The job market finally showed some life in September, but not enough to sidetrack a growing debate over why employment has failed to rebound nearly two years after the last recession ended. The debate intrudes increasingly on election politics, but in all the heated back and forth, an essential statistic is missing: the number of jobs that would exist in the United States today if so many had not escaped abroad.
The Labor Department, in its numerous surveys of employers and employees, has never tried to calculate this trade-off. But the "offshoring" of work has become so noticeable lately that experts in the private sector are now trying to quantify it.
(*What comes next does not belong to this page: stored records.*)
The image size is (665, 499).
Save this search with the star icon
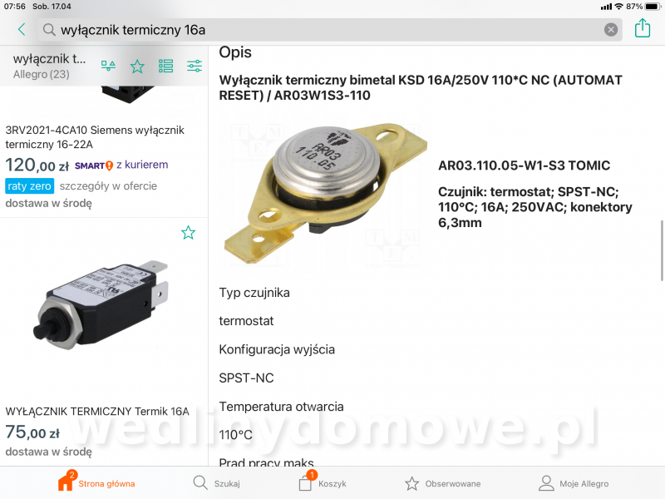click(137, 67)
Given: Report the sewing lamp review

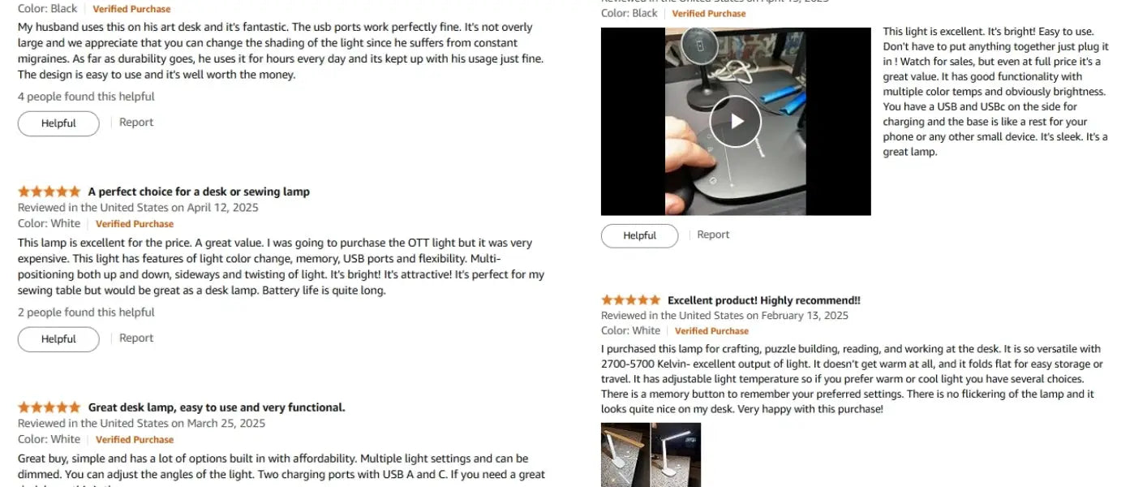Looking at the screenshot, I should coord(136,338).
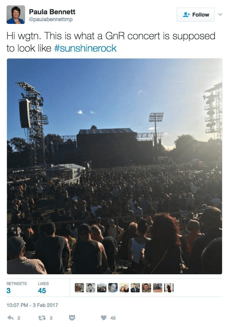Open the fifth liker's avatar
Screen dimensions: 229x327
coord(124,288)

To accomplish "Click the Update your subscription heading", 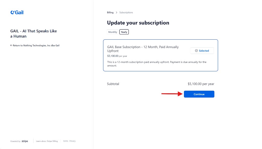I will (138, 23).
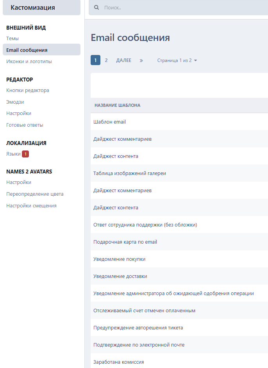Open Готовые ответы in sidebar
268x368 pixels.
tap(25, 125)
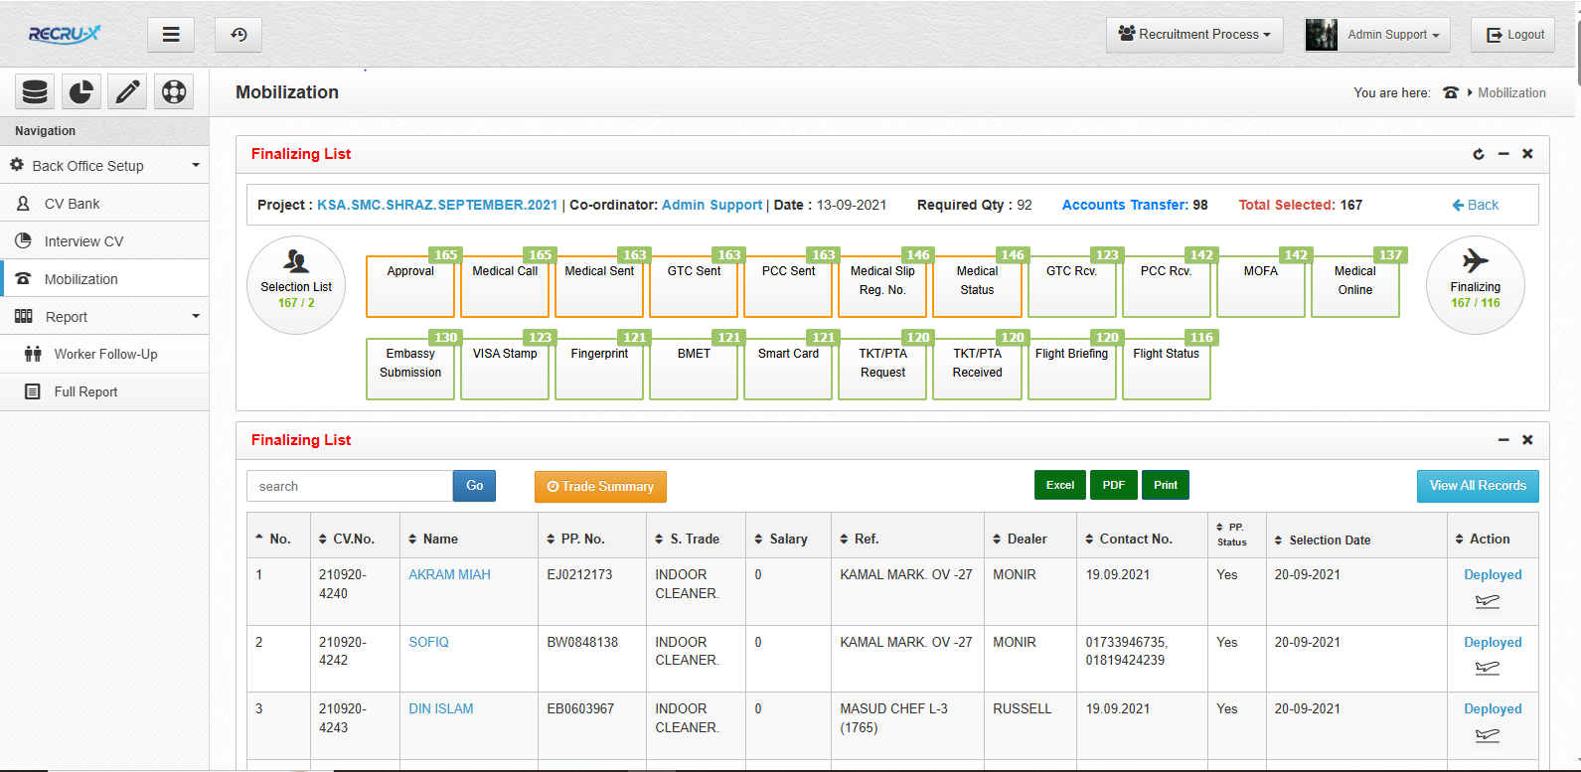The width and height of the screenshot is (1581, 772).
Task: Collapse the upper Finalizing List panel
Action: pos(1503,154)
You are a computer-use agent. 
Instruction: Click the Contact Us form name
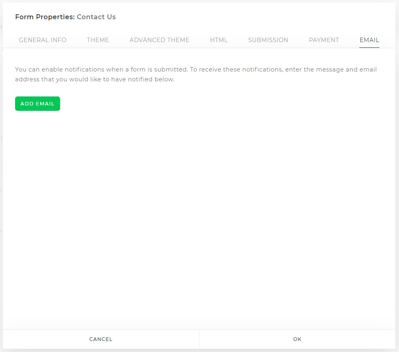96,17
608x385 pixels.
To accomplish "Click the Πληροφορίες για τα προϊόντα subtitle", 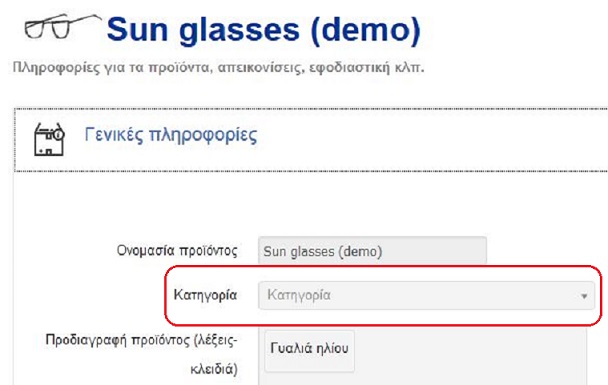I will point(218,67).
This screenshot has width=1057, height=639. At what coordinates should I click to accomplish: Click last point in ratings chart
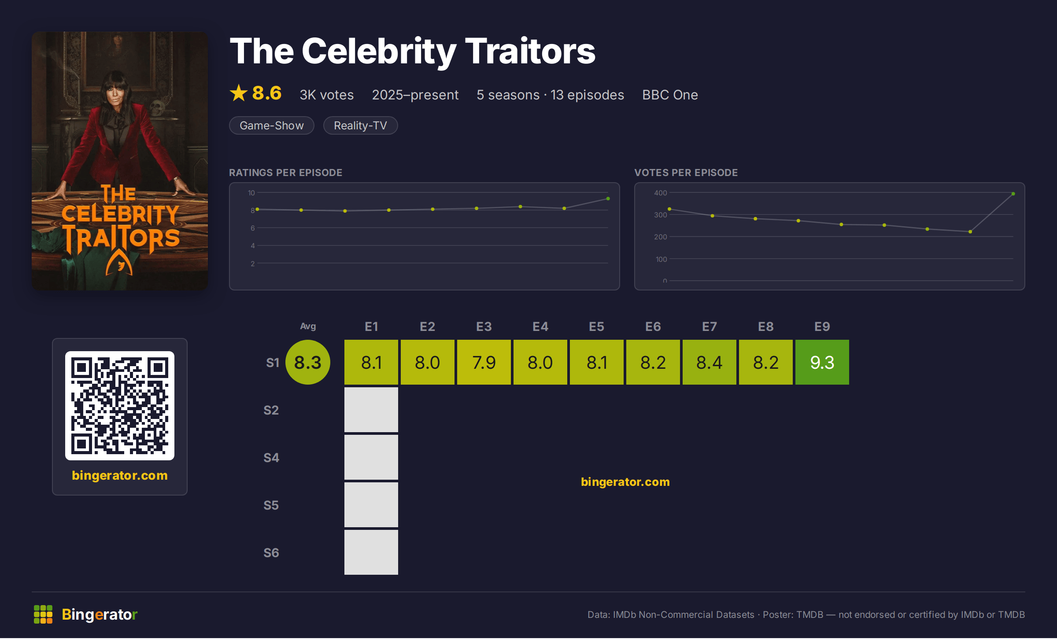pos(608,198)
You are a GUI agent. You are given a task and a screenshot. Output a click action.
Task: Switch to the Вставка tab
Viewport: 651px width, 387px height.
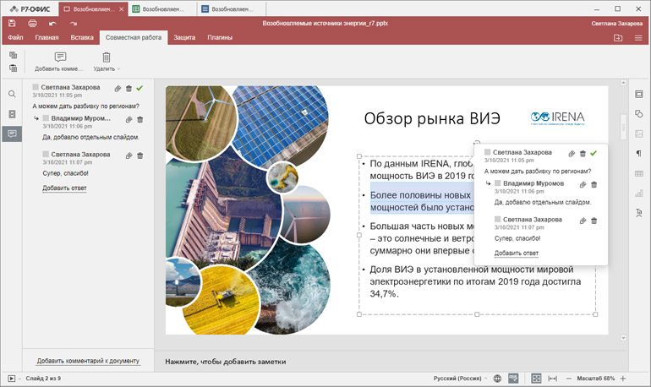(82, 38)
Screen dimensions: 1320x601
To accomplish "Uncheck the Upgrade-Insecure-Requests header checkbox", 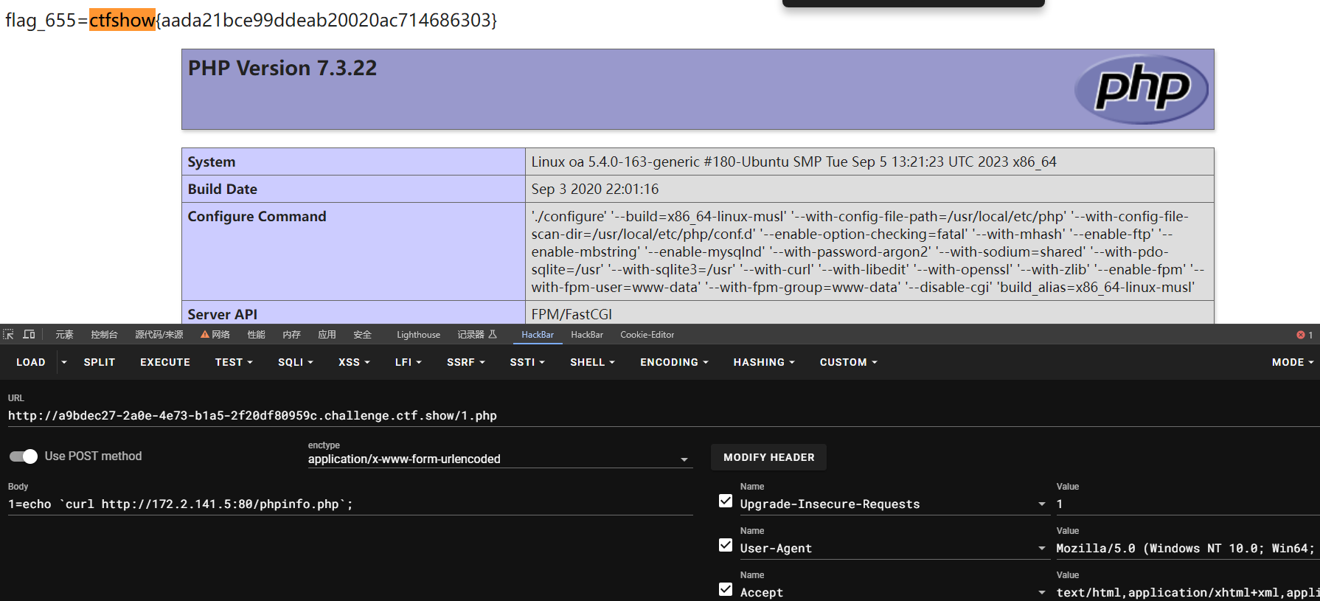I will click(x=726, y=501).
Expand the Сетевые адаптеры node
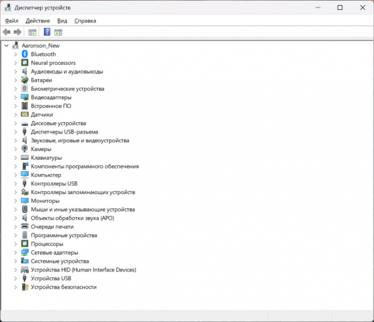374x322 pixels. (16, 253)
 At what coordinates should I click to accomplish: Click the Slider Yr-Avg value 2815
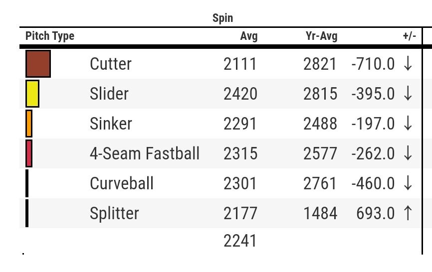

By these initial estimates, at least 15 percent of the 2.81 million jobs lost in America since the decline began have reappeared overseas. Productivity improvements at home — sustaining output with fewer workers — account for the great bulk of the job loss. But the estimates being made suggest that the work sent overseas has been enough to raise the unemployment rate by four-tenths of a percentage point or more, to the present 6.1 percent.
That leakage fuels the political debate. The Bush administration is pushing the Chinese to allow their currency to rise in value, thus increasing the dollar value of wages in that country, a deterrent to locating work abroad. The Democrats agree, but some also call for trade restrictions, and they attack Republicans for cutting from the budget funds to retrain and support laid-off workers in the United States.